It’s impossible to ignore the elephant in the room when it comes to discussing BMW’s epic new electric SUV.
Some say it’s big and bold, others describe it as futuristic or brutalist. One thing is for sure, its styling polarises opinion.
Credit where it’s due, BMW has always dared to be different. I should know because I currently own a Z4 and 1 Series from the controversial Chris Bangle era.
And I’ll admit, I had my doubts when I saw the first pictures of the iX, but let me reassure you – it looks much cooler in the metal.
The iX is hugely important to BMW because it heralds the transition of the ‘Ultimate Driving Machine’ brand to zero emissions vehicles.
Priced from £69,905 (iX xDrive40 M Sport) to £102,755 (BMW iX xDrive50 M Sport) and billed as an SAV (Sports Activity Vehicle), at launch it’s available with two powertrain options – both using a twin electric motor set-up (one at each axle) providing all-wheel drive.
The xDrive40 makes 321bhp and 464lb ft of torque, resulting in a 0-62mph time of 6.1 seconds and a top speed of 124mph.
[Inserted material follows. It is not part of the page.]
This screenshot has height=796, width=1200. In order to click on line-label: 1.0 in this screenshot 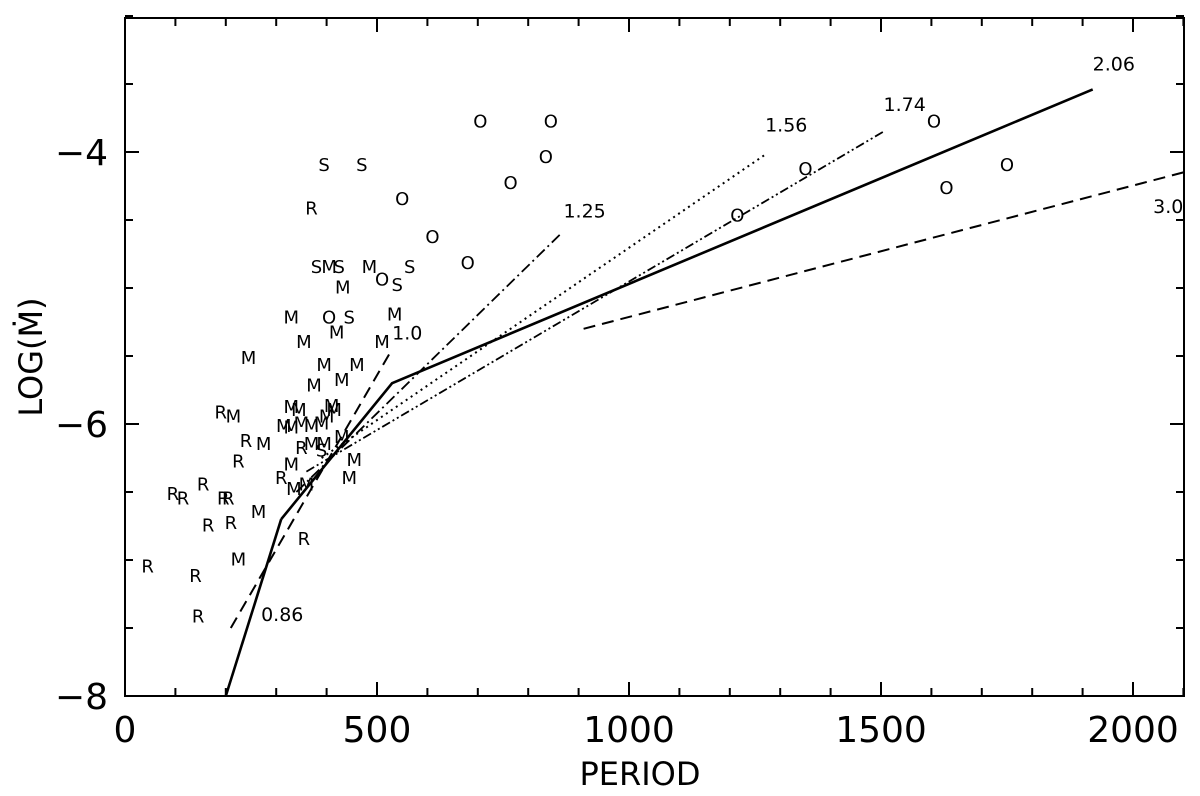, I will do `click(407, 334)`.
The 76kWh battery pack provides a range of up to 257 miles.
The xDrive50 produces 516bhp and 564lb ft of torque, and boasts a 0-62mph sprint time of just 4.6 seconds. Maximum speed is also limited to 124mph, while its epic 111.5kWh battery can return up to 380 miles.
If you want more performance (and you really don’t need it!), the fastest version (BMW iX M60) can sprint from 0-62mph in a blistering 3.8 seconds, but it comes at a price (from £116,905).
The xDrive40 is capable of charging at speeds of up to 150kW, which is fast enough to gain more than 56 miles of charge in 10 minutes. The xDrive50 has a 200kW charging capability which can add 75 miles in as little as 10 minutes.
Both cars can be charged from 10% to 80% capacity in less than 35 minutes. Unfortunately, a full charge from a 7.4kW home wallbox will take nearly 17 hours.
About the same size as an X5 and comparable in height to an X6, the iX is a leap into the future – inside and out.
Each iX uses about 60kg of recycled plastic and half the car’s aluminium is re-used, while synthetic yarn made from recycled nylon waste material forms its carpeting and floor mats.
The interior is minimalistic and classy, while the build quality is hard to fault.
The dashboard is dominated by a curved twin-screen set-up that houses a 12.3-inch driver’s display and 14.9-inch central touchscreen running BMW’s slick new infotainment interface.
Then there’s that hexagonal steering wheel, an updated version of the iDrive rotary controller, integrated touch controls in the wooden veneer and slimline air vents. A very effective voice control is also available.
Thankfully, the climate control system can be accessed at all times without having to dig deep into the menu layers.
The advantage of that long wheelbase is that there’s no shortage of space inside the cabin. In fact, it’s limo-like in the back for passengers. Boot capacity is a good, but a not class-leading 500 litres, expanding to 1,750 litres when the rear seats are folded.
I tested the xDrive40 and xDrive50 and both manage to deliver a balance of comfort, refinement and performance. In fact, the iX is one of the quietest EVs on the market.
The xDrive40 is quick, while the xDrive50 is blisteringly fast, especially in Sport mode where a video game ‘whoosh’ sound accompanies the rollercoaster-like acceleration.
Designed as an EV from the ground up, it’s been engineered for optimal placement of the batteries and motors, resulting in even weight distribution and impressive body control for such a big vehicle.
It is possible to hustle the iX on more challenging country roads, but there’s no disguising its size and weight (2.5 tonnes) and it would be an exaggeration to call it nimble. That said, of the two models, the xDrive50 is the more agile, partly down to its rear-wheel steering.
The xDrive40 is smooth, but the xDrive50 gets air suspension, which helps iron out those lumps and bumps even better, resulting in a near-magic carpet experience.
Unlike many EVs, the iX’s brakes have a progressive feel. Naturally there’s a regenerative braking system, which recharges the battery on the move by harvesting energy otherwise lost when you lift off the accelerator or brake.
Overall, the iX is a fantastic cruiser and surprisingly manoeuvrable in town too, thanks to good visibility, plenty of driver assistance tech and light steering.
With a little restraint I’d estimate that in real world driving, ranges of 225 miles (xDrive40) and 350 miles (xDrive50) are quite possible.
Needless to stay, the iX passed its Euro NCAP crash tests with flying colours, garnering a maximum five stars. It was praised for both its outstanding occupant protection and its advanced driver assistance systems, which help to prevent accidents.
The iX’s rivals include the Tesla Model X, Audi e-tron, Jaguar I-Pace and Mercedes-Benz EQC.